FILM.TV: Was hat sie bei “Du hast es versprochen” überzeugt, dass sie gesagt haben “den Film will ich machen?”

Mina Tander: Es gab ein Casting aber ich hatte im Vorfeld schon das Drehbuch gelesen und war sofort entflammt, weil das Drehbuch sehr außergewöhnlich war, was das Genre und die Komplexität angeht, weil es mit verschiedenen Ebenen spielt. Das fand ich toll. Dazu kam die Möglichkeit, eine Figur zu spielen, die nicht nur gut ist sondern die ihre Abgründe hat, die sie aber selbst erst im Laufe der Geschichte sieht oder wiederfindet.

FILM.TV: Für die Regisseurin Alex Schmidt ist „Du hast es versprochen“ der erste Spielfilm. Waren sie da als erfahrene Schauspielerin anfangs skeptisch?

Mina Tander: In diesem Fall nicht. Wir haben sehr eng zusammengearbeitet noch bevor gedreht wurde. Nach der Lektüre des Drehbuchs waren für mich noch ein paar Fragen offen und da hat sie noch vor dem Casting sofort angeboten, dass ich sie anrufen kann, was sehr ungewöhnlich ist. Da habe ich schon gemerkt, wie stark íhr Bild und ihr Ziel in Bezug auf den Film ist. Das hat mich wirklich beeindruckt.
Erstmal geht’s natürlich darum, ob man mit dem Regisseur geschmacklich auf einer Wellenlänge liegt aber ich habe auch früh gemerkt, dass Alex einen sehr genauen Blick hat, was mein Spiel angeht, auf den ich mich verlassen kann. Und es ist natürlich auffallend, dass sie eine junge Frau ist, was es nicht so häufig gibt.“ 

FILM.TV: „Du hast es versprochen“ ist ein Mix aus Mystery-, Grusel- und Psychothriller. In Deutschland gibt’s in dem Genre nicht soviel Erfahrung wie in den USA. Hatten sie da Bedenken, ob das funktioniert?

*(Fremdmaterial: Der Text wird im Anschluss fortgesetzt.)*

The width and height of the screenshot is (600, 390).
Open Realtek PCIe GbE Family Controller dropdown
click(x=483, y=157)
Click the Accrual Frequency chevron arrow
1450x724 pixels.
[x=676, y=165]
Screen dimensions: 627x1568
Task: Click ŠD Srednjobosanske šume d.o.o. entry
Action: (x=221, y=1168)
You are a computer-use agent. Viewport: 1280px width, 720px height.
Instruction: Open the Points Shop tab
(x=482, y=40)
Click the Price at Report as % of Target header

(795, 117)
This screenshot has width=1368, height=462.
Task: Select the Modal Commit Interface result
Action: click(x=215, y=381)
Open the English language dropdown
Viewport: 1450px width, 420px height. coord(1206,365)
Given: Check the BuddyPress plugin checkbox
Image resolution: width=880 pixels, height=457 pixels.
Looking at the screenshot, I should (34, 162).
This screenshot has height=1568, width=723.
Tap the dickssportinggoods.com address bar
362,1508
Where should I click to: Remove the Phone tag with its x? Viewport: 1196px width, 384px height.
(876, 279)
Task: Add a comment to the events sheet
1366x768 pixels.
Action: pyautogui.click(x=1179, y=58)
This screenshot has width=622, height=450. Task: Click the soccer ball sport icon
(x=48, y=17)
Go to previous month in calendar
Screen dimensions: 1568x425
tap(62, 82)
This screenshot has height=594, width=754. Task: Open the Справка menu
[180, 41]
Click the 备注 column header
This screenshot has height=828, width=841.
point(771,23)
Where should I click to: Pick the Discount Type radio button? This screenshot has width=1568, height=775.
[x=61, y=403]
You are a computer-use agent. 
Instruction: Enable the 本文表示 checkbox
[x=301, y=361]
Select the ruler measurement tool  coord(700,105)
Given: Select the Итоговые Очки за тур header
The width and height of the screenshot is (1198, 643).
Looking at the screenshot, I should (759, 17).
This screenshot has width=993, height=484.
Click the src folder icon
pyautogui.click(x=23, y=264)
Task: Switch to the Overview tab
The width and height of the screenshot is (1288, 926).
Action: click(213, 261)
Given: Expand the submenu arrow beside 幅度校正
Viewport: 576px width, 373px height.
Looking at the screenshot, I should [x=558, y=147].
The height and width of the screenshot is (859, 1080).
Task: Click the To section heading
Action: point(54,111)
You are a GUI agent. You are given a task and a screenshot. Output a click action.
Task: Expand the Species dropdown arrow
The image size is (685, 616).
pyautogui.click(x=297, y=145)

Mina Tander: Ich habe immer ein relativ klares Bauchgefühl bei den Projekten, bei denen ich zusage.Bei Alex hatte ich ein sehr starkes Gefühl, dass es aufgehen wird. Sie hat etwas sehr Ungewöhnliches, eine sehr frische Sichtweise und verbindet die märchenhaften Elemente des Films mit einer psychologisch sehr komplexen Komponente und einer Lust etwas zu machen, dass viele Leute mögen sollen.